4- Bunların da ötesinde, o dönemde, sanığın cenazesi ailesine verilmemiştir. Resmi tutanak ile öldüğü tespit edilmekle birlikte, henüz ulaşılmış bir ceset de yoktur. Aynı biçimde, dosyaya ve ailesine yazdığı mektuba da ulaşmak mümkün olmamıştır.

Son bir yıl içinde, dosyaya, mektuba ulaşılmış, yargılama sürecindeki şüpheler ortaya çıkmıştır. Bununu da ötesinde, Veysel Güney’i ilk sorgulayan ve ilk kovuşturmayı yapan dönemin görevli Savcısı Mete Göktürk’ün kaleme aldığı bir kitaptaki anlatımları, şüphelerin ağırlığını ortaya koymuştur.

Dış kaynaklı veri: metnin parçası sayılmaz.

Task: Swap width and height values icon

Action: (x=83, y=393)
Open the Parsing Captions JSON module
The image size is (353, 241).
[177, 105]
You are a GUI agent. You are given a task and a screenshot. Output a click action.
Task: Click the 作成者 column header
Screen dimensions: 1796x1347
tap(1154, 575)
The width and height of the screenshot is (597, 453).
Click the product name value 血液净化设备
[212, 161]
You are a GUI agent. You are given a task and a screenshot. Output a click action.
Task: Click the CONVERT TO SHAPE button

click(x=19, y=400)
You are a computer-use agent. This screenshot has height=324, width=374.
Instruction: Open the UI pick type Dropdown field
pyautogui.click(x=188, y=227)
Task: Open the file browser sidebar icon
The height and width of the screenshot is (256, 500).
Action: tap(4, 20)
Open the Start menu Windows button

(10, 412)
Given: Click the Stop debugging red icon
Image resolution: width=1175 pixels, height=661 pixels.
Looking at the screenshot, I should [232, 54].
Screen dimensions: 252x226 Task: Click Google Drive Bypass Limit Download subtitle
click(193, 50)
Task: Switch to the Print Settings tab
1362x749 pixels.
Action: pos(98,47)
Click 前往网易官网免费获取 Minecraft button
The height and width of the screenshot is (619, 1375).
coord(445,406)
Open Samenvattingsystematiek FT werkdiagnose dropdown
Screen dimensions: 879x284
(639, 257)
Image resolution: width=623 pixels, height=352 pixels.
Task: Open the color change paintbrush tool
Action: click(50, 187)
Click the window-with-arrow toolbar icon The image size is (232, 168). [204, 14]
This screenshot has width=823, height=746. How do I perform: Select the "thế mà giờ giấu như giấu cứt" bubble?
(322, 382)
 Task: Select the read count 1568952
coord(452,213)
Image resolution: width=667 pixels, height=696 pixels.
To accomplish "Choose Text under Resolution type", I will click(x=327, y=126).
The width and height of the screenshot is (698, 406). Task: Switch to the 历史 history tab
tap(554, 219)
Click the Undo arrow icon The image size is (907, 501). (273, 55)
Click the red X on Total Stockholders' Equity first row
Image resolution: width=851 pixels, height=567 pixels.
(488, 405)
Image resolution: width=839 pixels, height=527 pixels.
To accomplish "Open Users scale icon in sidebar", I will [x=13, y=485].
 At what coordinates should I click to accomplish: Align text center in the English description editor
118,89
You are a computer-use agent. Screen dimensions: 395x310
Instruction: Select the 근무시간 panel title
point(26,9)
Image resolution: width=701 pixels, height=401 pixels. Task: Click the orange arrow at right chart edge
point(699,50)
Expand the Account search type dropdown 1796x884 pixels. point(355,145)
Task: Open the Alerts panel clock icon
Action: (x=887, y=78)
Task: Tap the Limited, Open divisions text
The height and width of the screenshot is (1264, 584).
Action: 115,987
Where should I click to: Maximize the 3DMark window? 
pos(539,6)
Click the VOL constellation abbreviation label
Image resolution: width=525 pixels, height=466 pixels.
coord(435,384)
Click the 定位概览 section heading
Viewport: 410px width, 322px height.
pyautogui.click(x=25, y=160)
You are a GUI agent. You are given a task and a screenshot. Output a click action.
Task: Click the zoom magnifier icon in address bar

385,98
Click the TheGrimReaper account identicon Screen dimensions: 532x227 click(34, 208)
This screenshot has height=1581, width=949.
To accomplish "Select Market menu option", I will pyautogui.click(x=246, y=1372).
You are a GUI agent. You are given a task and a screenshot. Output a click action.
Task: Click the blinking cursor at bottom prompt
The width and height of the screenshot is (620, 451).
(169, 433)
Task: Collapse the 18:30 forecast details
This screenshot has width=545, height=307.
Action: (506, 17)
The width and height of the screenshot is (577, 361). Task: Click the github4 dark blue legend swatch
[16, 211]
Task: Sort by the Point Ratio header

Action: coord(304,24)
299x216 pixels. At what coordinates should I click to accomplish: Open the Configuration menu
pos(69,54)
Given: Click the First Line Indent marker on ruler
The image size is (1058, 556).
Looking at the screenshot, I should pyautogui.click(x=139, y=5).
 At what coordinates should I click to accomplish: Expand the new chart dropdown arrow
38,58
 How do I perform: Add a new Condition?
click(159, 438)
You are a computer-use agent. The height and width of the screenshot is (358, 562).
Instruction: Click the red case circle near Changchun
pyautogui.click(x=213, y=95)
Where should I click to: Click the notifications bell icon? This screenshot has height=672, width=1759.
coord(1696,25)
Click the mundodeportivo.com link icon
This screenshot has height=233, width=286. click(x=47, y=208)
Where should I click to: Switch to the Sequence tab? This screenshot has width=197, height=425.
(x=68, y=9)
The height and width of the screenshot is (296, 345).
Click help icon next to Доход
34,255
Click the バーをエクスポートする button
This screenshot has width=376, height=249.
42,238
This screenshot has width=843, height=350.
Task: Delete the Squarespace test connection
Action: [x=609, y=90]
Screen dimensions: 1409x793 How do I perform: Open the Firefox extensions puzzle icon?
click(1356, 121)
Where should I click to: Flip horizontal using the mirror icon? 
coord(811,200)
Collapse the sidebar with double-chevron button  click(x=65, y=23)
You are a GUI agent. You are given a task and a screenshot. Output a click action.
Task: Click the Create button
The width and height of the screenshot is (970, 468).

5- Yukarda belirtilen gelişmelerden sonra, yargılamanın yenilenmesi için Ankara Ağır Ceza mahkemesi’ne başvuruda bulunulmuştur. Ankara 6. Ağır Ceza mahkemesi, 20077225 E. İş sayılı, 14.5.2007 tarihli karraı ile, yargılamanın yenilenmesi talwebinin Adana k.Maraş, G.Antep, Adıyaman Hatay İlleri Sıkıyönetim Komutanlığı 2. No lu Askeri mahkemesi’ne yapılması gerekeçesi ile görevsizlik ve yetkisizlik kararı vermiştir. Kararla birlikte, “dosyanın Ankara Ağır Ceza Mahkemesine gönderildiği belirtildiğinden, gönderildiği yer Ağır ceza mahkemesinde yargılanmanın yenilennesi talebinde bulunması hususunda MUHTARİYETİNE” dair husus da kararda yer almıştır. (Ek-8)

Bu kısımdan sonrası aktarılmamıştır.